START Selected text

Over the last few years, VFP has made an effort to get as many of our governing documents as we can on the web so members and supporters can readily access them and answer their own questions. We will be looking for other ways to open VFP to careful examination-- because if we want to create a culture of democracy, we have to practice it along the way.
Bylaws are the most fundamental rules of an organization, akin to the Constitution. VFP's bylaws can only be changed by the membership at the annual convention and then only after they've been reviewed and discussed. You'll notice that the bylaws are very generally stated. Anything detailed or dealing with a "one-of-a-kind" situation usually gets decided by the Board as a policy matter. We try to keep detailed specifics out of the bylaws since it is so much more cumbersome to amend them than it is to have the Board adopt a policy.
VFP's Recording Secretary is responsible for seeing that accurate copies of each meeting are posted as soon as they are approved. The earliest that minutes can be posted is one month after a meeting or call took place.

END Selected text
START Data shown

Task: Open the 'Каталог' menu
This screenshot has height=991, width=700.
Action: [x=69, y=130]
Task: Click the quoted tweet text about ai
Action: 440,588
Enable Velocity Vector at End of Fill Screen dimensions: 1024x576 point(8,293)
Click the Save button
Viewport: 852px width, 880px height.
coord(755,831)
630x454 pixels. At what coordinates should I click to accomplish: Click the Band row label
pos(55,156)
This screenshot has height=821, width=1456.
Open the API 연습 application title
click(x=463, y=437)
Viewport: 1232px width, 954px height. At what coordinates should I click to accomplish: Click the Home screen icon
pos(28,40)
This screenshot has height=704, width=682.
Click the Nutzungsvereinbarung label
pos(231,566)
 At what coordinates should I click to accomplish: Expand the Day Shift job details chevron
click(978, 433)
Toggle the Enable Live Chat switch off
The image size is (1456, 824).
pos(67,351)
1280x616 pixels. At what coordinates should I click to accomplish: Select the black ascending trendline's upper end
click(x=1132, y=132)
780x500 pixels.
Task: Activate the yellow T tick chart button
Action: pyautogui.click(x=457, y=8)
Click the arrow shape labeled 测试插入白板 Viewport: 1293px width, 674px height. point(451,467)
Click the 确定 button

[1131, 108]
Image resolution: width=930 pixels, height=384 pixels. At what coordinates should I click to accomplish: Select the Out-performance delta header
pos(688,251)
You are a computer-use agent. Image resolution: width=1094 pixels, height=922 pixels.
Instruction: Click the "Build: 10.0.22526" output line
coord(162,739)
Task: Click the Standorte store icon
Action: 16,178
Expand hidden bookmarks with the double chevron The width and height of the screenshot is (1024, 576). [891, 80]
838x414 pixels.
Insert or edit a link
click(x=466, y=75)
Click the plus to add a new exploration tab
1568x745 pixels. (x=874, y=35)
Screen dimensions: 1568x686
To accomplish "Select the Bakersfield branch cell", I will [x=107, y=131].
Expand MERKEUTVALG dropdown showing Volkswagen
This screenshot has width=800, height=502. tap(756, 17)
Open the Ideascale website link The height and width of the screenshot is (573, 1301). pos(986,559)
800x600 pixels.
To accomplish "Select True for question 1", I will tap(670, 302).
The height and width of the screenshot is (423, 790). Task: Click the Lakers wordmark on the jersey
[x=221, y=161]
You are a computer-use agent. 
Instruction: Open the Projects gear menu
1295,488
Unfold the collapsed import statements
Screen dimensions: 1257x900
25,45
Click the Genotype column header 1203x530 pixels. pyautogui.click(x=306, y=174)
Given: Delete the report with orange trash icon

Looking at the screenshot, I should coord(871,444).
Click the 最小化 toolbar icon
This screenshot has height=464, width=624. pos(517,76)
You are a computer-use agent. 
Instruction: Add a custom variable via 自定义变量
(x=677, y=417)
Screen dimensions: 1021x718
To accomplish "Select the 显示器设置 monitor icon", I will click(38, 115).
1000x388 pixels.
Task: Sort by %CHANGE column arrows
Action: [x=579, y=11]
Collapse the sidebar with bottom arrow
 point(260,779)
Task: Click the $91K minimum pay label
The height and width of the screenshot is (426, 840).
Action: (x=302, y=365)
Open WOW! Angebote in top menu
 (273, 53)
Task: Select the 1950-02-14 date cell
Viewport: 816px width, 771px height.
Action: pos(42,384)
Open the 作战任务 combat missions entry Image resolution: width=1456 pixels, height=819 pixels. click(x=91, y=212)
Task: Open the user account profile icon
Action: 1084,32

END Data shown

* **What to work on**:
- A) Render this sentence from the passage about VFP's governing documents into Spanish: "Bylaws are the most fundamental rules of an organization, akin to the Constitution."
- B) Repeat word for word the part of the passage about VFP's governing documents that runs from "Over the last" up to and including "adopt a policy.".
The listing is separate material, unrelated to the passage about VFP's governing documents.

* **Responses to the tasks**:
- A) Los estatutos son las normas más fundamentales de una organización, comparables a la Constitución.

- B)
Over the last few years, VFP has made an effort to get as many of our governing documents as we can on the web so members and supporters can readily access them and answer their own questions. We will be looking for other ways to open VFP to careful examination-- because if we want to create a culture of democracy, we have to practice it along the way.
Bylaws are the most fundamental rules of an organization, akin to the Constitution. VFP's bylaws can only be changed by the membership at the annual convention and then only after they've been reviewed and discussed. You'll notice that the bylaws are very generally stated. Anything detailed or dealing with a "one-of-a-kind" situation usually gets decided by the Board as a policy matter. We try to keep detailed specifics out of the bylaws since it is so much more cumbersome to amend them than it is to have the Board adopt a policy.